There is a documentary about the history of the web. It’s an hour long, and now it’s free to watch.
Also, I’m in it—a fair amount, it turns out. Please do not let this dissuade you from watching it.
I’m blogging about this because there’s a little bit of a backstory. Jeffrey and I were backers of the film during its crowdfunding campaign. At that point, Jeffrey had been already interviewed for the film, but even beside that, we really wanted the film to exist in the world. So much of the history of our craft has been lost, or simply untold. So we put some of AEA’s resources into supporting the project, and were glad to see it meet its funding goal. So, you know, full disclosure and all: I’m a backer of the film, and I’m in it. Jeffrey, too.
In fact, I wouldn’t be surprised to find out most of the people who appear in the film were also backers of the film. This probably makes it sound like people paid to be featured, but nothing could be further from the truth. It’s the exact opposite: the people featured in the film are featured because they’re the kind of people who would badly want to see such a thing exist in the first place, and lend material support to the effort. They’re all people who truly love the craft and want to see it documented, explained, and shared with as many people as possible. The kind of people who learned from others, and in turn taught others, freely sharing what they knew. In some cases, paying out of pocket to share what they knew, in hopes that the sharing would help someone. I think that ethos comes through bright and clear in the film.
If you want to understand the heart of the web, understand that. It was designed and built and fundamentally shaped from its earliest days by people who wanted it to be open and free and accessible to anyone, whether as a consumer or a creator. Those were the founding principles. They shape every aspect of the web we know, for good or ill or otherwise.
Some time after the film was crowdfunded—about a year and a half, I think—Matt, the film’s director, editor, and all-around prime mover, drove up from his office in Pittsburgh to my office in Cleveland to shoot some of the last segments to be recorded.
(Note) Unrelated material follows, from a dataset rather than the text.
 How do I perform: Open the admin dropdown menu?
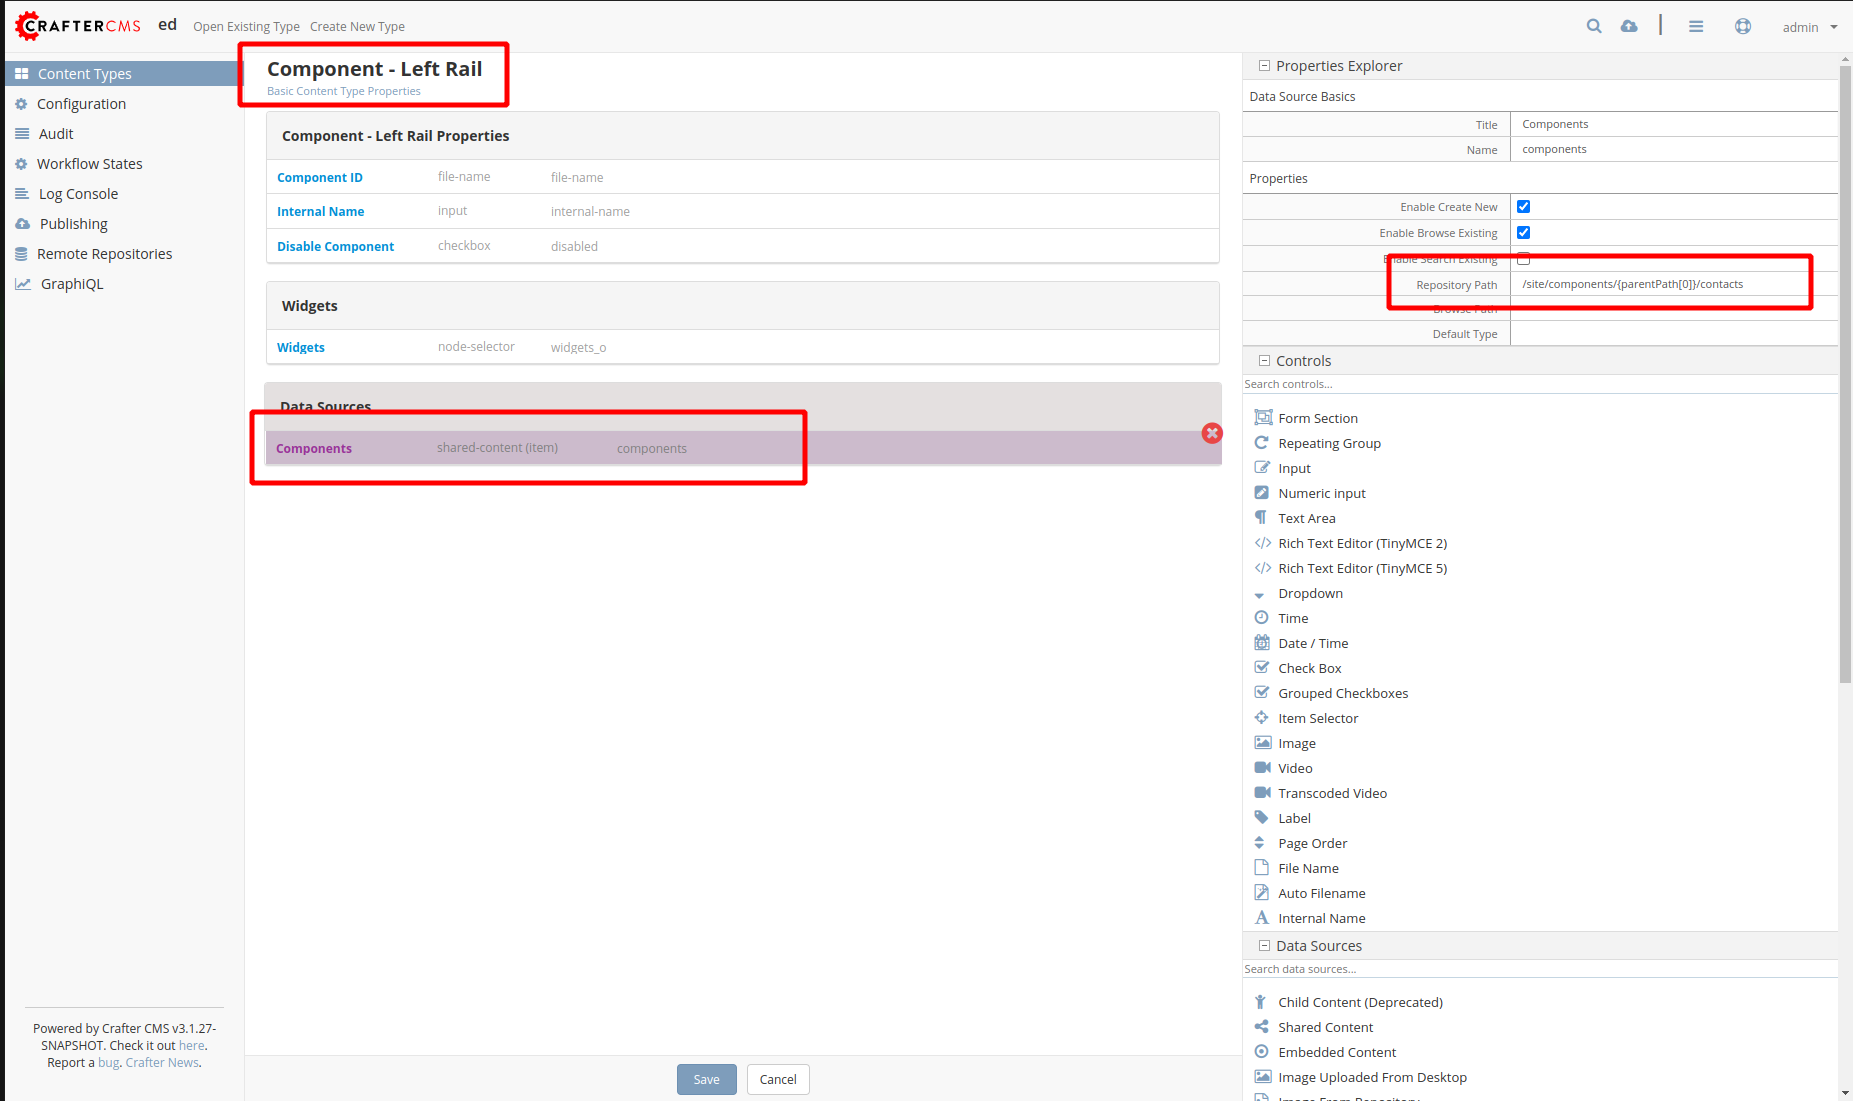point(1807,27)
So he asked me the questions he still wanted someone to answer, or that had arisen as he’d started editing all the other interviews. Thus I show up a lot in the first half of the film, talking about the early days of the web, and am mostly absent in the second half, as the younger crowd talks about the great stuff that happened as the web matured. Which is proper, I think.
But! I hasten to add, there are way, way smarter and better-spoken people in the film than me, all the way through, sketching out the path this field took and what makes the web so incredibly compelling and powerful even today. It’s company I’m honored and humbled to be part of. If you can spare an hour, say a lunch break, I highly recommend you devote it to What Comes Next is the Future.